*WORK REQUIRED*. The result should be an exact copy of only the lines from the one with "Given: Select the" through the last line of the data below, with pictures omitted.

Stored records
------------------------------------------------------------

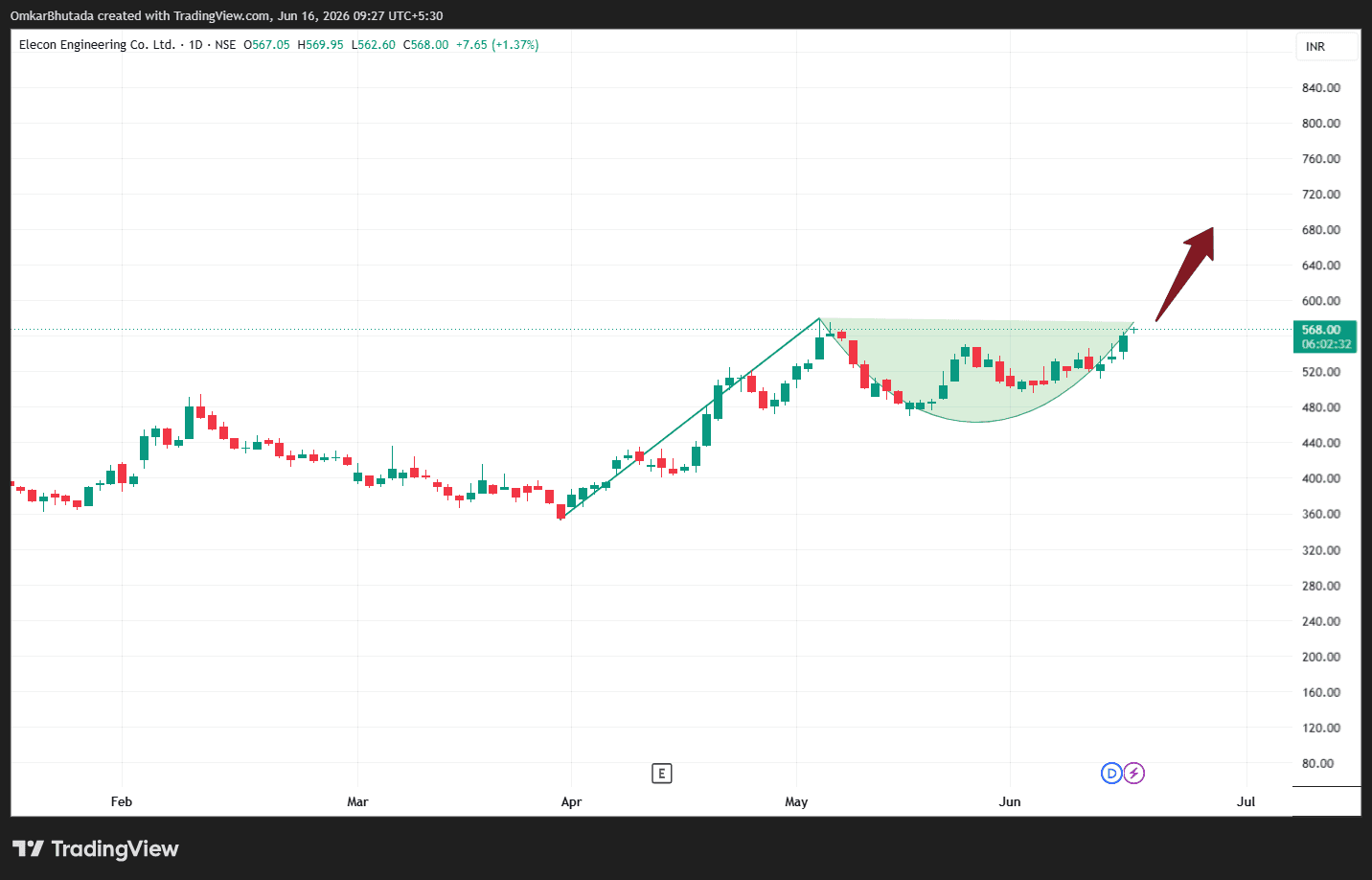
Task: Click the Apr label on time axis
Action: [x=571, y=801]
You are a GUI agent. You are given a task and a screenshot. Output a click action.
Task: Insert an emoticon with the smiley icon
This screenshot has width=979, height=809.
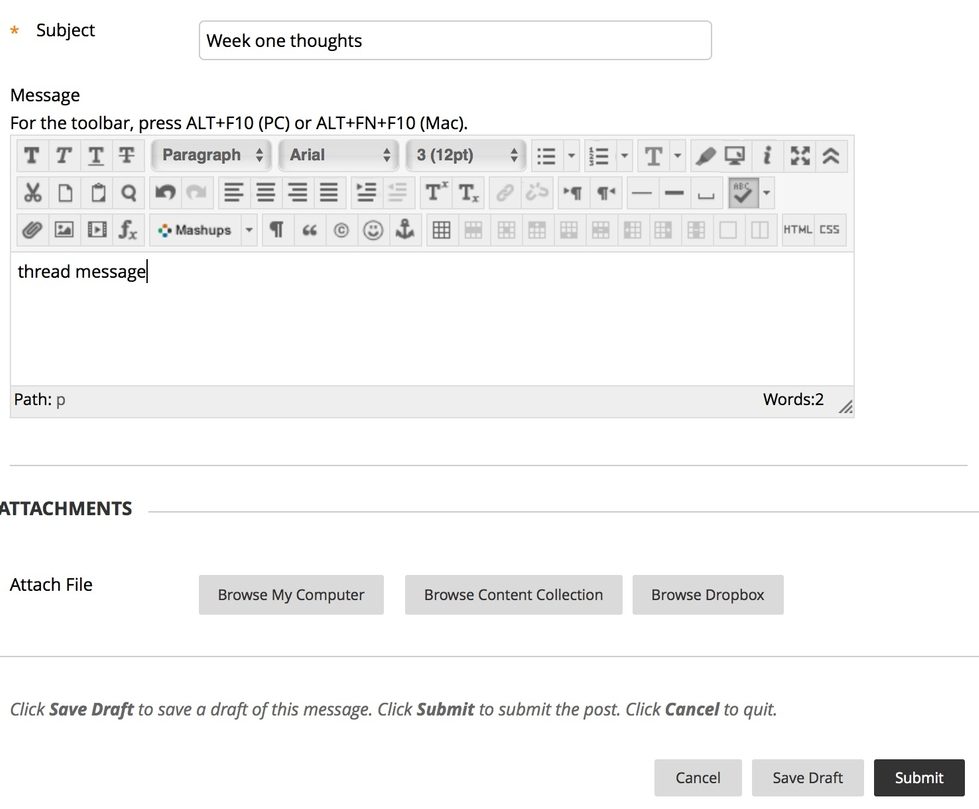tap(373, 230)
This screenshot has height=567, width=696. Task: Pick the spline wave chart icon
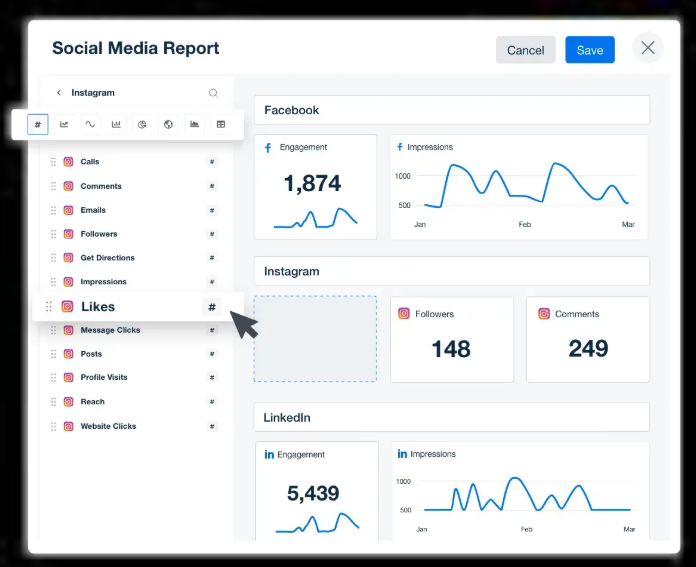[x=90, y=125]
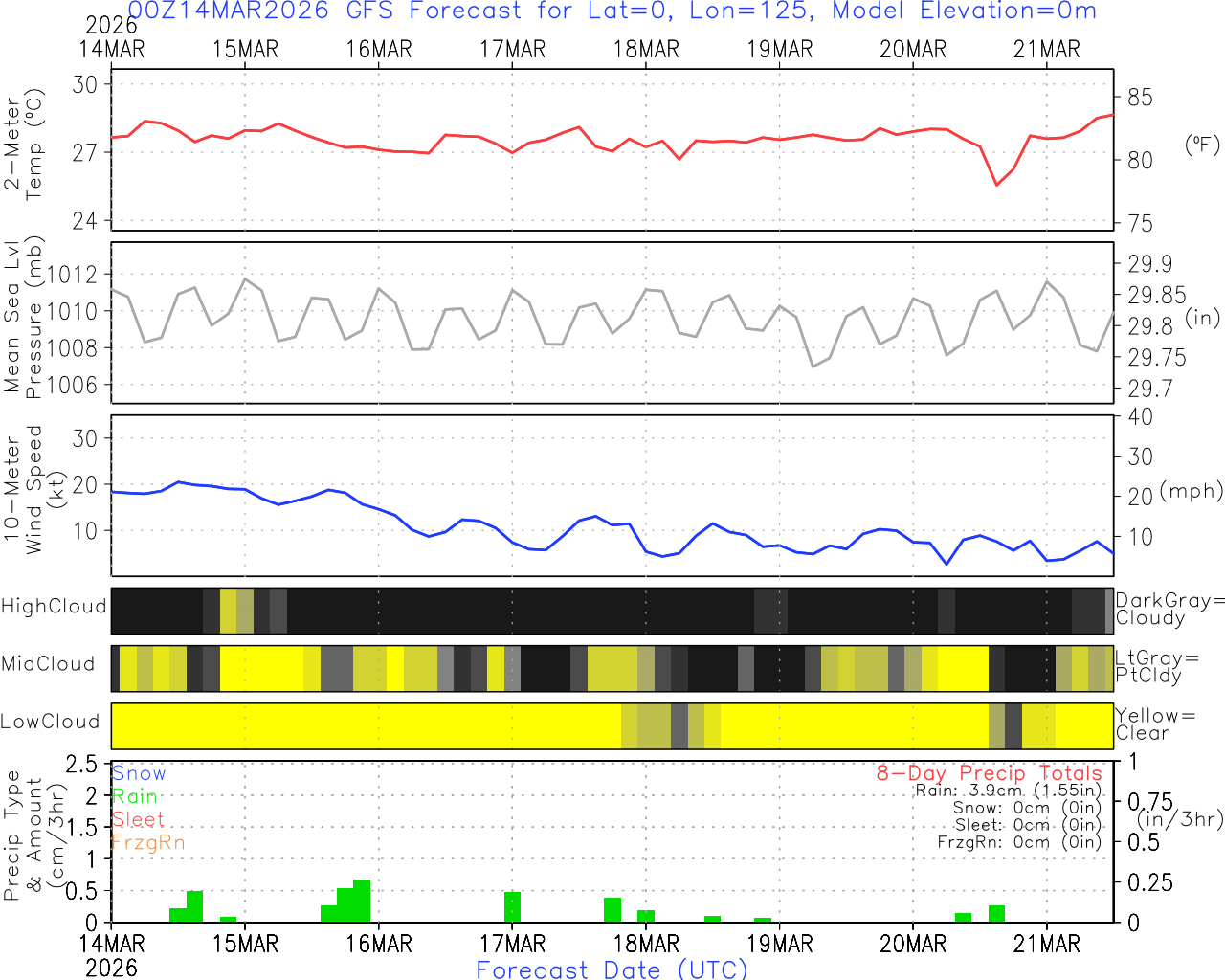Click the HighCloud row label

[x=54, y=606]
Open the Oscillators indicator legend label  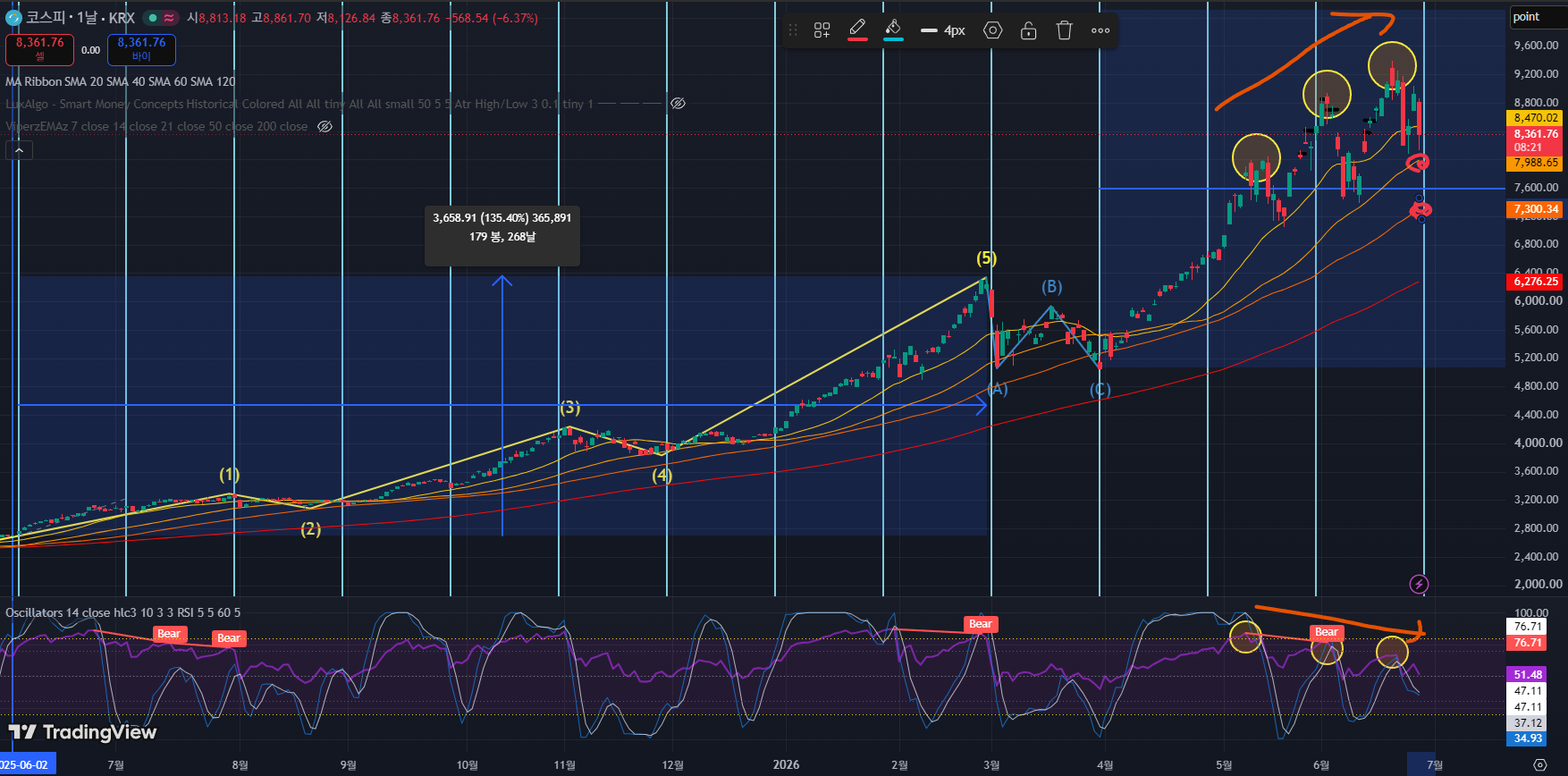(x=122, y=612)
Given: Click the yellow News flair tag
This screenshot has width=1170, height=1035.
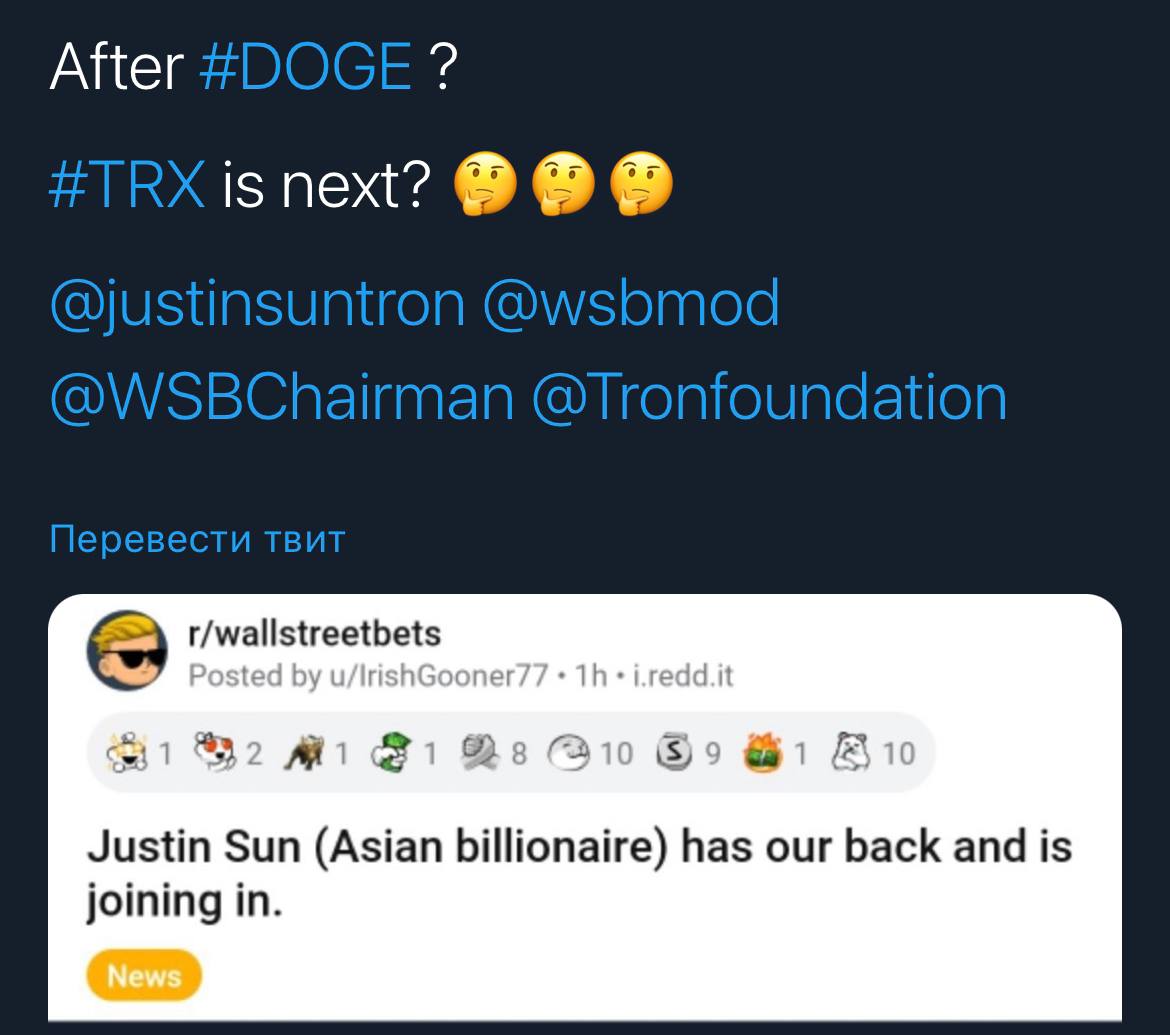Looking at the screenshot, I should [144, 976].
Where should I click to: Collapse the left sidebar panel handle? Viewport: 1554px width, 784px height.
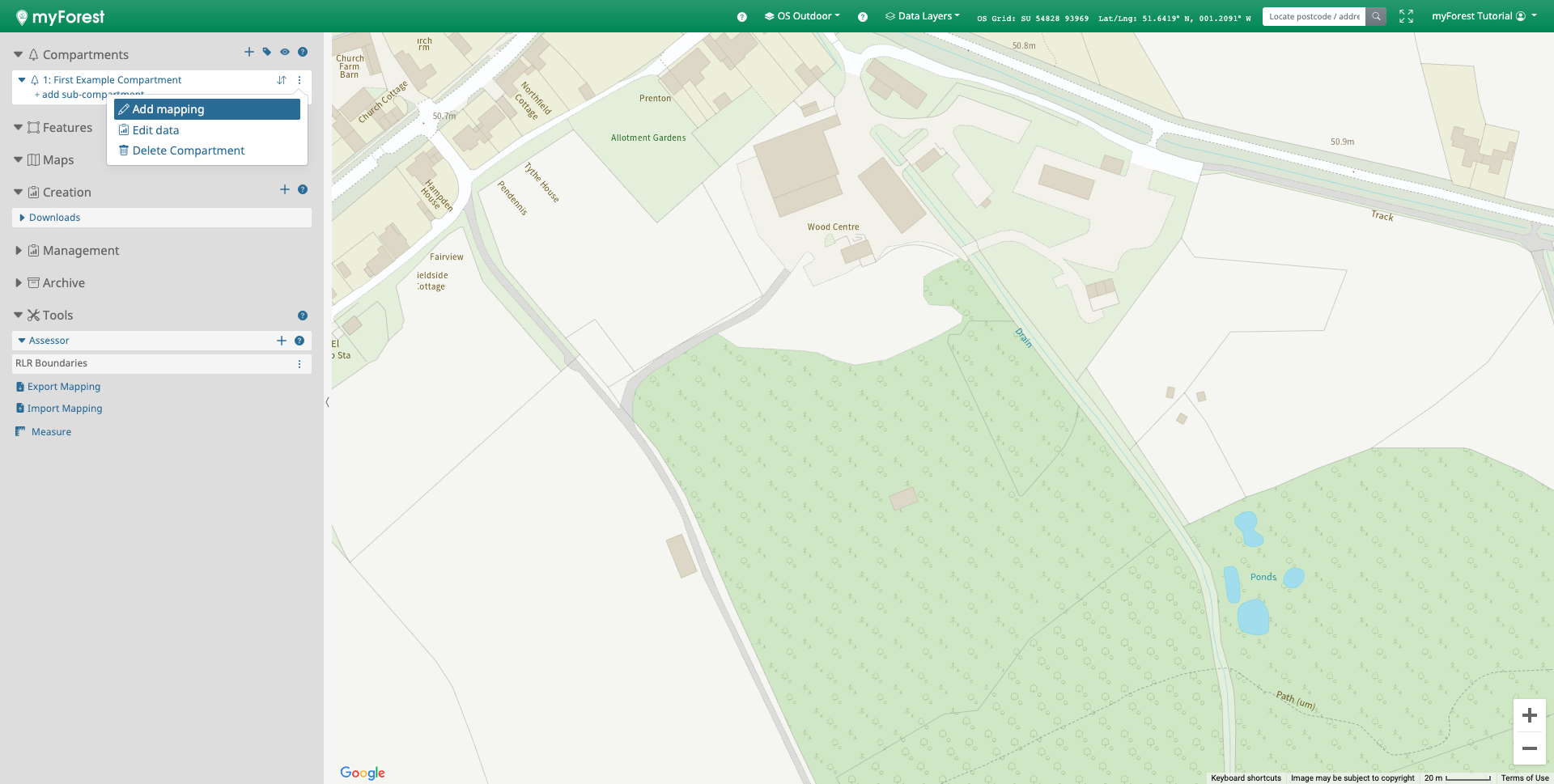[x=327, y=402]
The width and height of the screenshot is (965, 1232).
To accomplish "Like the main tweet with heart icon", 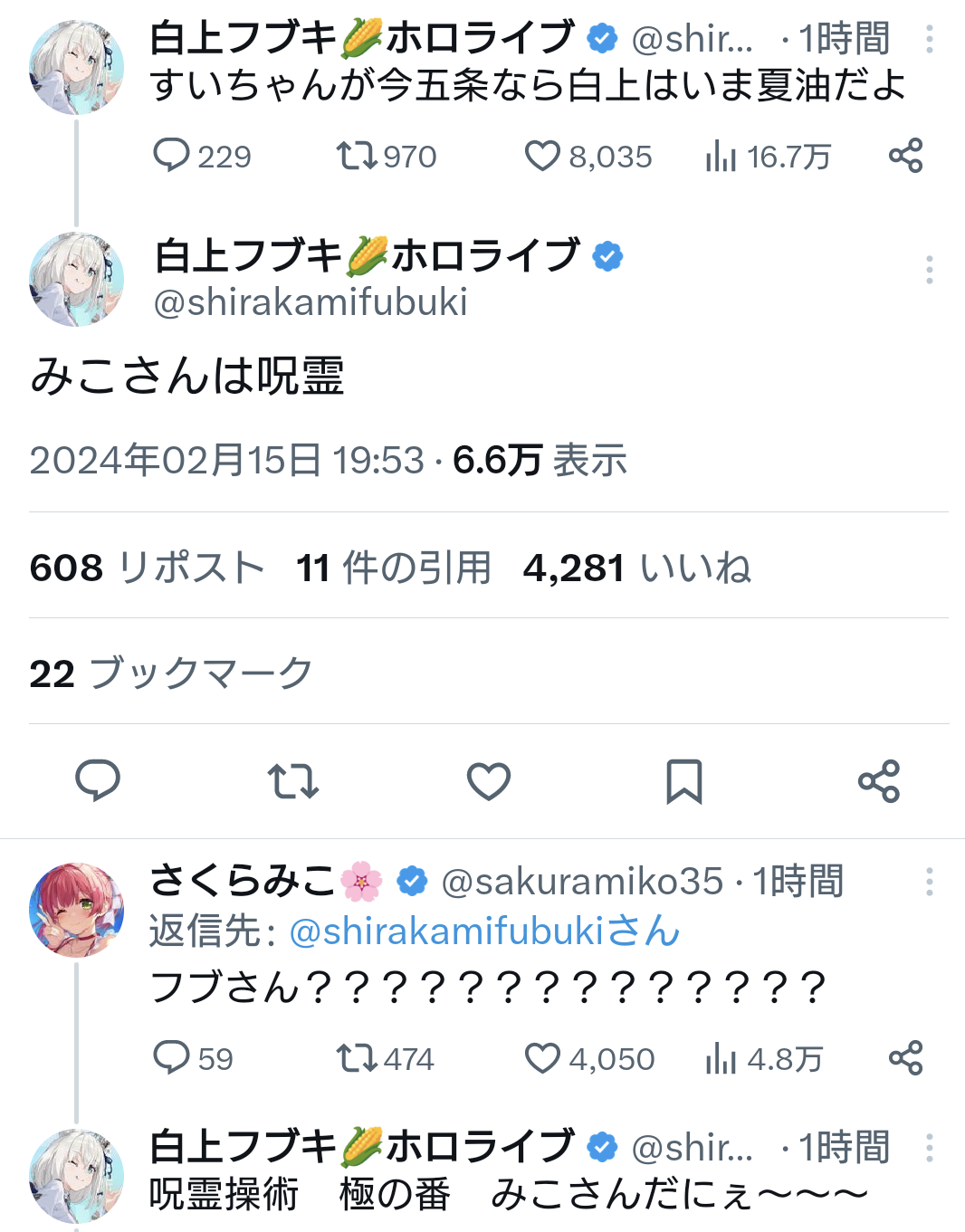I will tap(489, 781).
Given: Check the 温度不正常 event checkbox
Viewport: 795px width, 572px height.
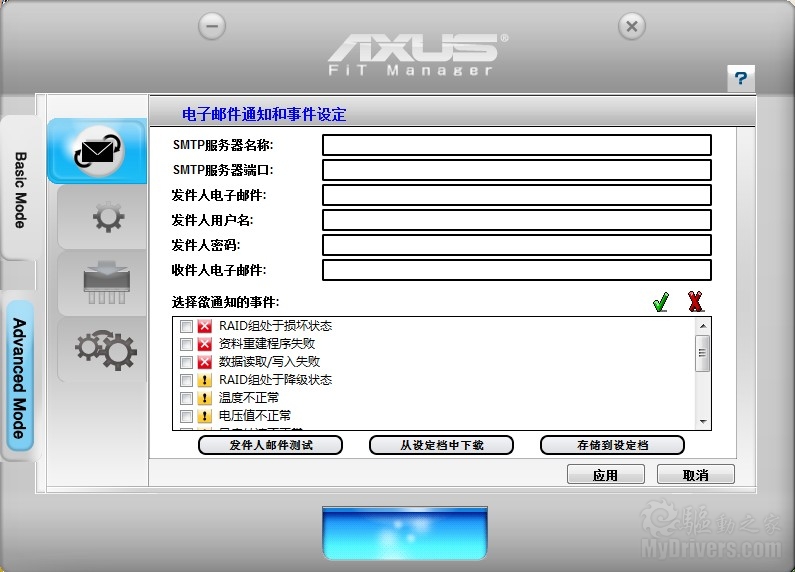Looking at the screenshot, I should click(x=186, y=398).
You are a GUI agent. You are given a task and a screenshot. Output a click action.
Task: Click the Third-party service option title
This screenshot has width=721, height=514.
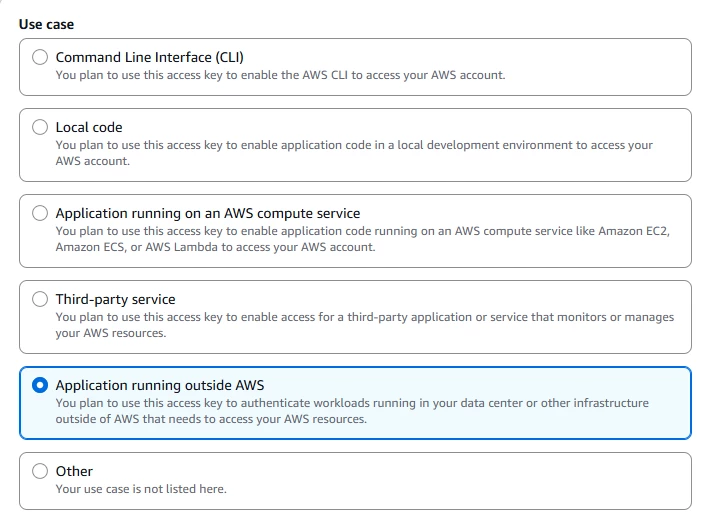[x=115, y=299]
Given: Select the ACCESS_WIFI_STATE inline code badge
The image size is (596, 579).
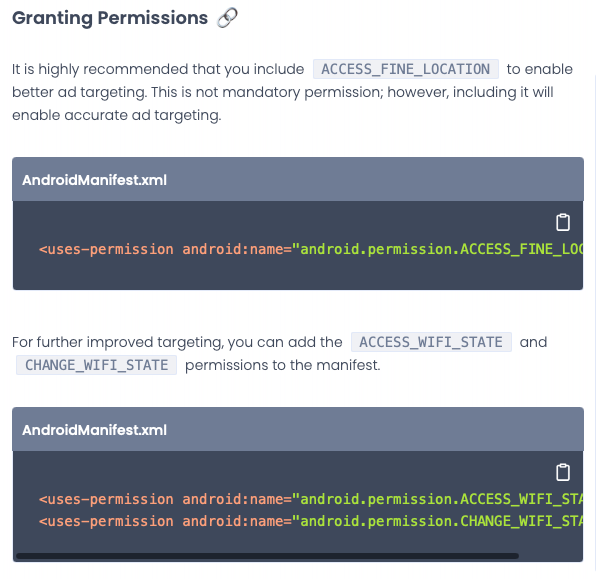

------------------------------------------------------------

*SOLVED EXERCISE*.
Given: Select the ACCESS_WIFI_STATE inline code badge
The image size is (596, 579).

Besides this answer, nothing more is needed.